> _What you will do_
Write out again, exactly, the lines below starting at the one with "This screenshot has width=398, height=193." and ending at the one with "Given: Open username cxy666 above the reply".
***** Provided entries *****
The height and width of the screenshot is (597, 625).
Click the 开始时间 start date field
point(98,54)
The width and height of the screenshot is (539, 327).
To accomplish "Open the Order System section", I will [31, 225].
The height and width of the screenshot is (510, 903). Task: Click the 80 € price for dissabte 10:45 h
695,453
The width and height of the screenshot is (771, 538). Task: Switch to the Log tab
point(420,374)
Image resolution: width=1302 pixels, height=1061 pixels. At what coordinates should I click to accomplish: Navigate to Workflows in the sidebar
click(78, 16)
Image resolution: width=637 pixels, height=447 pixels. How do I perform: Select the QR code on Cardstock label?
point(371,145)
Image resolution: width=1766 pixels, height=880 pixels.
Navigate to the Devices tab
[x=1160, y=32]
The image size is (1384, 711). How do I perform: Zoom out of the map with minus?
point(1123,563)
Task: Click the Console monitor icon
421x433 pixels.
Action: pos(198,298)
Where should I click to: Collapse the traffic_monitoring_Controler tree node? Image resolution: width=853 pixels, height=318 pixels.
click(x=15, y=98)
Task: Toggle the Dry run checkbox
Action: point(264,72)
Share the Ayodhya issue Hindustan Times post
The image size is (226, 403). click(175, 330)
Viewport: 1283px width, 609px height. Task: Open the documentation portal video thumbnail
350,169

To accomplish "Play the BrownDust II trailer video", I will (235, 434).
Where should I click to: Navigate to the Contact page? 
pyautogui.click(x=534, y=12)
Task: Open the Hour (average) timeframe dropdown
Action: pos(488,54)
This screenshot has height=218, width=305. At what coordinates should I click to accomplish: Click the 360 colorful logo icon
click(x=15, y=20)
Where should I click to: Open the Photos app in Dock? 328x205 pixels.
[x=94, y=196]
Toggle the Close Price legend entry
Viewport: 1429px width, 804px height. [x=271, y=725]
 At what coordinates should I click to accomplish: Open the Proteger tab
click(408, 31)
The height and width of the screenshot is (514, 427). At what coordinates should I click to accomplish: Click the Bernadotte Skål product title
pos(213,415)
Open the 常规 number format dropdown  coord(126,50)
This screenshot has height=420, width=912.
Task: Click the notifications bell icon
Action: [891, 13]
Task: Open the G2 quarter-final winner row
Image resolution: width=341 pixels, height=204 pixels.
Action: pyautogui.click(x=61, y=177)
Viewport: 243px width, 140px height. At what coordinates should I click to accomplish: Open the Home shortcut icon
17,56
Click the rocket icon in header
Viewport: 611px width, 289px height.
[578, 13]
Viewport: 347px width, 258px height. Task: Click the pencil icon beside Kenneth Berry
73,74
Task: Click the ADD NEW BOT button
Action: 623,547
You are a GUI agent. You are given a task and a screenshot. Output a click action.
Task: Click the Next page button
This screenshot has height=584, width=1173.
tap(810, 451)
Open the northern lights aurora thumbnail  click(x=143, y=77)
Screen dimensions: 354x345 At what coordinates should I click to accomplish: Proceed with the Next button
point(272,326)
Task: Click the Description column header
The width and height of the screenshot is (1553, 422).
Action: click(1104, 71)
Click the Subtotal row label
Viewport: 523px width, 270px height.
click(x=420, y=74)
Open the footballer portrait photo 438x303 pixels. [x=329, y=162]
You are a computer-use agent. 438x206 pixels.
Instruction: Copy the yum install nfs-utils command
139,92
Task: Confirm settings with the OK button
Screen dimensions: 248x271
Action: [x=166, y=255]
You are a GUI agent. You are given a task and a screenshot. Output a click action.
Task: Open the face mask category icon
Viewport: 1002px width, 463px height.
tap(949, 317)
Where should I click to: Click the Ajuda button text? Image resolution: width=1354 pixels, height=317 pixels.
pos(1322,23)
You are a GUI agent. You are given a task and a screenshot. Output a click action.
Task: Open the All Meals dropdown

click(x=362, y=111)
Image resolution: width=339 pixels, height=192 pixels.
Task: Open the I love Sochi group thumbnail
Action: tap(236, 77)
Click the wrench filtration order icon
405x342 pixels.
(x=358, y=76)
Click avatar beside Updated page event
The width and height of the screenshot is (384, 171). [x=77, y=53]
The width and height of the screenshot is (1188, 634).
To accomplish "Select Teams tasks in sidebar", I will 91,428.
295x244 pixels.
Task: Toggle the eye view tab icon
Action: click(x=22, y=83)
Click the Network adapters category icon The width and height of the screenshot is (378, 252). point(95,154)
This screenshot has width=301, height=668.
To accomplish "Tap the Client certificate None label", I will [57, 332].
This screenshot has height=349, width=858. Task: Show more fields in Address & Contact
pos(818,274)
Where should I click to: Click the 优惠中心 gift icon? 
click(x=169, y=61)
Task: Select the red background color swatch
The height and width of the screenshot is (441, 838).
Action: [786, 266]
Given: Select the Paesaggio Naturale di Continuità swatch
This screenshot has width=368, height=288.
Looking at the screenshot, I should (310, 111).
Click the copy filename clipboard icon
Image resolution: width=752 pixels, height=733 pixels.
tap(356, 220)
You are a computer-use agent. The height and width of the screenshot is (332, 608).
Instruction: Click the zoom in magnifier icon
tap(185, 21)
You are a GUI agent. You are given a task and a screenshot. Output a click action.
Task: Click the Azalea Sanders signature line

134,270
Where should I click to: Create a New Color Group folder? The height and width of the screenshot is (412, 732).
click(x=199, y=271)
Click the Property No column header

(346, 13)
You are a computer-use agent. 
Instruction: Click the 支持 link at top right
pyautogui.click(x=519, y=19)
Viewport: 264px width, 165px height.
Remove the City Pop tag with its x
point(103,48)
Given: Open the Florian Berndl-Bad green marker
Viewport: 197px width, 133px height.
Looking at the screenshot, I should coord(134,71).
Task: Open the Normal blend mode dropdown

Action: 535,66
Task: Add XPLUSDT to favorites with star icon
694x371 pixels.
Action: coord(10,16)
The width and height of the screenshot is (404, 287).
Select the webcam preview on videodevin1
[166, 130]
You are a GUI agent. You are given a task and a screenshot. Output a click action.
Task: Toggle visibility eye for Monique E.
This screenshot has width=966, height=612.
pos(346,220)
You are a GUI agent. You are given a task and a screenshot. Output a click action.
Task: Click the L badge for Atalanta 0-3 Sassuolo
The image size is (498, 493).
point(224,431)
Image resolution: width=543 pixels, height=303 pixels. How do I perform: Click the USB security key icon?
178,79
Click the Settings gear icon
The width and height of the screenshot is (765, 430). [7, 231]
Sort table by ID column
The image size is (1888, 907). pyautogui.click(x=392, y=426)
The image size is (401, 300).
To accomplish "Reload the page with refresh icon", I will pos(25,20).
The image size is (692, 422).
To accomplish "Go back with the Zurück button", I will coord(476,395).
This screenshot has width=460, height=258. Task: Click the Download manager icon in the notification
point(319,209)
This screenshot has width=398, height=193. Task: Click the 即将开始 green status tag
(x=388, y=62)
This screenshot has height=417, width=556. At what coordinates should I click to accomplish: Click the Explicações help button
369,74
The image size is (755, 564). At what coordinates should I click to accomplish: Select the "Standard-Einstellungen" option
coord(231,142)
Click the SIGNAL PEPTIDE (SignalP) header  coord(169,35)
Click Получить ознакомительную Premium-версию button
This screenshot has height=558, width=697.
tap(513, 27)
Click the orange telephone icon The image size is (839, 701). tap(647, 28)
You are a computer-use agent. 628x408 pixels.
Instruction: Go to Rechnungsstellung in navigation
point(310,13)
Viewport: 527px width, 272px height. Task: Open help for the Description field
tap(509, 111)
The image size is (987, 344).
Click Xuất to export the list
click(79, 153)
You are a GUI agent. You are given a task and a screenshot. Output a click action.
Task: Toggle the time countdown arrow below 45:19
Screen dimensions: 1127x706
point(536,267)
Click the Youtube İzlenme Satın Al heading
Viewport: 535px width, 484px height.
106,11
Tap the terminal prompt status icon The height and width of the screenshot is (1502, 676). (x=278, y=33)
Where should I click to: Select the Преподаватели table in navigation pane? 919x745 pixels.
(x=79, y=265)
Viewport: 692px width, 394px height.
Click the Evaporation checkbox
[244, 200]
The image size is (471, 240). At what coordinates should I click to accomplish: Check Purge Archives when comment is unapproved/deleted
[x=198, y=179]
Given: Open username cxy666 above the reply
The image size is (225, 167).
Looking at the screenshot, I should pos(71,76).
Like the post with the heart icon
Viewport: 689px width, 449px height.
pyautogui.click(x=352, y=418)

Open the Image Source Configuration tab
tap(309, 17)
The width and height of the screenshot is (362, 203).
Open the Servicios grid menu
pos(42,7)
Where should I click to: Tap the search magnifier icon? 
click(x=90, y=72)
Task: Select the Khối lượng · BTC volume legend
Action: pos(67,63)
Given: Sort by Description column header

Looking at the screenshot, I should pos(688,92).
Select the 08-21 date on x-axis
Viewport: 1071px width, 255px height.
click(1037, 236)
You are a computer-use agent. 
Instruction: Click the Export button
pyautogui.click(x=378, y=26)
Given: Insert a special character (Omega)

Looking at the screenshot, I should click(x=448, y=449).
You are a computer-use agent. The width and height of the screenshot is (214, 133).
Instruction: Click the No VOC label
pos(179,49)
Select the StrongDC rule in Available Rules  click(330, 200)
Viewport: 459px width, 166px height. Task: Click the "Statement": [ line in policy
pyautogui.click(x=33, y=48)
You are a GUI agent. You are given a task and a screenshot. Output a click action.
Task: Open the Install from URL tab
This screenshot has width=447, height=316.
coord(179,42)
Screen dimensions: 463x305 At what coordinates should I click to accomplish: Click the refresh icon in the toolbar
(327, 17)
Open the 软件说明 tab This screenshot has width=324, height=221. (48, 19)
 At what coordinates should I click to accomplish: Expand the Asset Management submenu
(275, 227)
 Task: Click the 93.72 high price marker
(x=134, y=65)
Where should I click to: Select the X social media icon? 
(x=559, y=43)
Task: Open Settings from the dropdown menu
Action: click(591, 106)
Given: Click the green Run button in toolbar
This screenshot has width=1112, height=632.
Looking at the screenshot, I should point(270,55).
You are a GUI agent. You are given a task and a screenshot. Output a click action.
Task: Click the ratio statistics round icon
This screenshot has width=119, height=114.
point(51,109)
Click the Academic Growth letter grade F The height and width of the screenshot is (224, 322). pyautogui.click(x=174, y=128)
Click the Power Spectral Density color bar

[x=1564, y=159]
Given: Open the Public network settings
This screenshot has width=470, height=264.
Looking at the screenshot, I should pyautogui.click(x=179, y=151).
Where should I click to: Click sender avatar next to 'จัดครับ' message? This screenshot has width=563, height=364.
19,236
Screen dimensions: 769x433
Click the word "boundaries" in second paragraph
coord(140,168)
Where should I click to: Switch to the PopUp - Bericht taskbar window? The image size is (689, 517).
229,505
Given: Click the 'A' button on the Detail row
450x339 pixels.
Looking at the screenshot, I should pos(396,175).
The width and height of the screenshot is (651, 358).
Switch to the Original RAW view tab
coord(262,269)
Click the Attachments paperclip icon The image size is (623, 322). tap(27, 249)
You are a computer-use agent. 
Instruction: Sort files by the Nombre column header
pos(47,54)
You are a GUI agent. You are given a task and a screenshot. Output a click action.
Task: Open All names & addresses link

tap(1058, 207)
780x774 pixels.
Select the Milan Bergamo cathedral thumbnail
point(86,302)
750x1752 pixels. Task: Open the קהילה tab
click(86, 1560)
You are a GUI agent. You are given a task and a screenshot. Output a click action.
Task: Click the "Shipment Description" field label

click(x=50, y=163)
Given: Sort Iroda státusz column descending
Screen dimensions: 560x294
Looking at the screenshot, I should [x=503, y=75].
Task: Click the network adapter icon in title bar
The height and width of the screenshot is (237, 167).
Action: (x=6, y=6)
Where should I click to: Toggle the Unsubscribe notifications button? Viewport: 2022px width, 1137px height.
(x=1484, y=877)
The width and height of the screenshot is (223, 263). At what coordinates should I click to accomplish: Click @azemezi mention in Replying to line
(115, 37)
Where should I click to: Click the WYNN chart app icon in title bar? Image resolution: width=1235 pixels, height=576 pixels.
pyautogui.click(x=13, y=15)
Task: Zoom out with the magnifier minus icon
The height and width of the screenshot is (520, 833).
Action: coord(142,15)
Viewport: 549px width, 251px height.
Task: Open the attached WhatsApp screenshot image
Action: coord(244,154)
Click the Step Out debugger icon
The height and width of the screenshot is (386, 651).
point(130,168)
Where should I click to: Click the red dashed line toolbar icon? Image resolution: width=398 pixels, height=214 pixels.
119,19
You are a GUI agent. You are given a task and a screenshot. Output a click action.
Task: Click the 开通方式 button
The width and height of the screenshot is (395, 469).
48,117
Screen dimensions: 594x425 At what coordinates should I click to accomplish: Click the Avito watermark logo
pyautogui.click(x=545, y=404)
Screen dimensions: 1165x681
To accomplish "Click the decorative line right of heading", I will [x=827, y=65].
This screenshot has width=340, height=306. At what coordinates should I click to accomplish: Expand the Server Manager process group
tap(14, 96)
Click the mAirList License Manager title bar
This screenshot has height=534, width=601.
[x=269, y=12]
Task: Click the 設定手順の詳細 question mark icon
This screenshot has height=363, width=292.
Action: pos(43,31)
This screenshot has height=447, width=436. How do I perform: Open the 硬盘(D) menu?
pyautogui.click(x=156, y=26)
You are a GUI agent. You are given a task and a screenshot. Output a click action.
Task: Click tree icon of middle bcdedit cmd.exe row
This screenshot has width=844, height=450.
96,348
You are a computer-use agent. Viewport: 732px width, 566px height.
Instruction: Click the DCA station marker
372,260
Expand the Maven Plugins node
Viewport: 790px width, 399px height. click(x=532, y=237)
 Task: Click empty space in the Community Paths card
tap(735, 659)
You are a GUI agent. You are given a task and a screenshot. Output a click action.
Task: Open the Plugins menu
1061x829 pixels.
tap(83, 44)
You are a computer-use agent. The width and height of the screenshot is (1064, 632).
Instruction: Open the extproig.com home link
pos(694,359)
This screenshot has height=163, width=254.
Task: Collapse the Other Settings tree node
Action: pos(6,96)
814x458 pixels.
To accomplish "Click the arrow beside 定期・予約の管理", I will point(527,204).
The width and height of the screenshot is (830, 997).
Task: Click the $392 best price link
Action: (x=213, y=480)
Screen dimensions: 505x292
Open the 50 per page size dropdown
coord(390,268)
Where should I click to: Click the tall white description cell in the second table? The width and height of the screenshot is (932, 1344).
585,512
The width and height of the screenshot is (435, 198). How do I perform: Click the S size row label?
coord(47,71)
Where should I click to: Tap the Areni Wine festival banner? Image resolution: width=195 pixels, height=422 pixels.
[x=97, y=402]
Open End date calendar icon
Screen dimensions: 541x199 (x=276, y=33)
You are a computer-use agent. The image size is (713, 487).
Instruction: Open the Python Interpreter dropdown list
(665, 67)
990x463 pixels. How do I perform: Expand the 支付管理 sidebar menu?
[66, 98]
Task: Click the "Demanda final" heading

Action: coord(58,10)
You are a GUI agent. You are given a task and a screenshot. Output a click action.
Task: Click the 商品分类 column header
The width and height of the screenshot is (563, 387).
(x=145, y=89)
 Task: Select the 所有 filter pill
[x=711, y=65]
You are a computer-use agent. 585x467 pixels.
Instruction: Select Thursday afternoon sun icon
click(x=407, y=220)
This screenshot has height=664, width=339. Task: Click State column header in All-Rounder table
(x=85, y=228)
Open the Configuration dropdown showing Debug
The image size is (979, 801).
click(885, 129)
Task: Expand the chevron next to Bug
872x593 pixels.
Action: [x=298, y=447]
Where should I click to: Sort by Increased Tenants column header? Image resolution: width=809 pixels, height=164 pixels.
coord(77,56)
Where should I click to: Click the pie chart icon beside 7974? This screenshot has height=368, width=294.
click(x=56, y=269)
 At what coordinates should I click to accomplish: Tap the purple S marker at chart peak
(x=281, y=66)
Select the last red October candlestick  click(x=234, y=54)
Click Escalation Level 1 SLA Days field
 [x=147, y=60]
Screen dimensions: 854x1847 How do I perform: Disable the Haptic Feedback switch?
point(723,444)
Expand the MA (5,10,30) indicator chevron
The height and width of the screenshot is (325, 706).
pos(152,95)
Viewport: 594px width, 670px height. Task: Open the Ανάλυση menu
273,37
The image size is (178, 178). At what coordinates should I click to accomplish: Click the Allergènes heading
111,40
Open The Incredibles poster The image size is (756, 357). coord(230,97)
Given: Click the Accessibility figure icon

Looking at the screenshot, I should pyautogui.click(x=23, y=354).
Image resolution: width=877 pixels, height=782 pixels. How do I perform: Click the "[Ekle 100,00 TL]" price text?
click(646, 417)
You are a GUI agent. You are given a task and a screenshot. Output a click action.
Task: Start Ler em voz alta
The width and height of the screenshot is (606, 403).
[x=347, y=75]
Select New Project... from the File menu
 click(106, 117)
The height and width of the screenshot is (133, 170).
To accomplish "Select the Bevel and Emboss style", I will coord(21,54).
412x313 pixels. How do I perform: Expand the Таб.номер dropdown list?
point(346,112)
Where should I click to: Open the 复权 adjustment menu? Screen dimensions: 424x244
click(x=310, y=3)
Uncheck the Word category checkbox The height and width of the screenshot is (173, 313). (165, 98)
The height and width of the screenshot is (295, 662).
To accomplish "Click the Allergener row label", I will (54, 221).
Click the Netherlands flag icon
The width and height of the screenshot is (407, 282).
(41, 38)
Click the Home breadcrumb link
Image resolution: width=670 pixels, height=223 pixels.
*****
> _Response_
This screenshot has width=398, height=193. Task: Click the 即将开始 green status tag
(x=388, y=62)
This screenshot has height=417, width=556. At what coordinates should I click to accomplish: Click the Explicações help button
369,74
The image size is (755, 564). At what coordinates should I click to accomplish: Select the "Standard-Einstellungen" option
coord(231,142)
Click the SIGNAL PEPTIDE (SignalP) header  coord(169,35)
Click Получить ознакомительную Premium-версию button
This screenshot has height=558, width=697.
tap(513, 27)
Click the orange telephone icon The image size is (839, 701). tap(647, 28)
You are a computer-use agent. 628x408 pixels.
Instruction: Go to Rechnungsstellung in navigation
point(310,13)
Viewport: 527px width, 272px height. Task: Open help for the Description field
tap(509, 111)
The image size is (987, 344).
Click Xuất to export the list
click(79, 153)
You are a GUI agent. You are given a task and a screenshot. Output a click action.
Task: Toggle the time countdown arrow below 45:19
Screen dimensions: 1127x706
point(536,267)
Click the Youtube İzlenme Satın Al heading
Viewport: 535px width, 484px height.
106,11
Tap the terminal prompt status icon The height and width of the screenshot is (1502, 676). (x=278, y=33)
Where should I click to: Select the Преподаватели table in navigation pane? 919x745 pixels.
(x=79, y=265)
Viewport: 692px width, 394px height.
Click the Evaporation checkbox
[244, 200]
The image size is (471, 240). At what coordinates should I click to accomplish: Check Purge Archives when comment is unapproved/deleted
[x=198, y=179]
Given: Open username cxy666 above the reply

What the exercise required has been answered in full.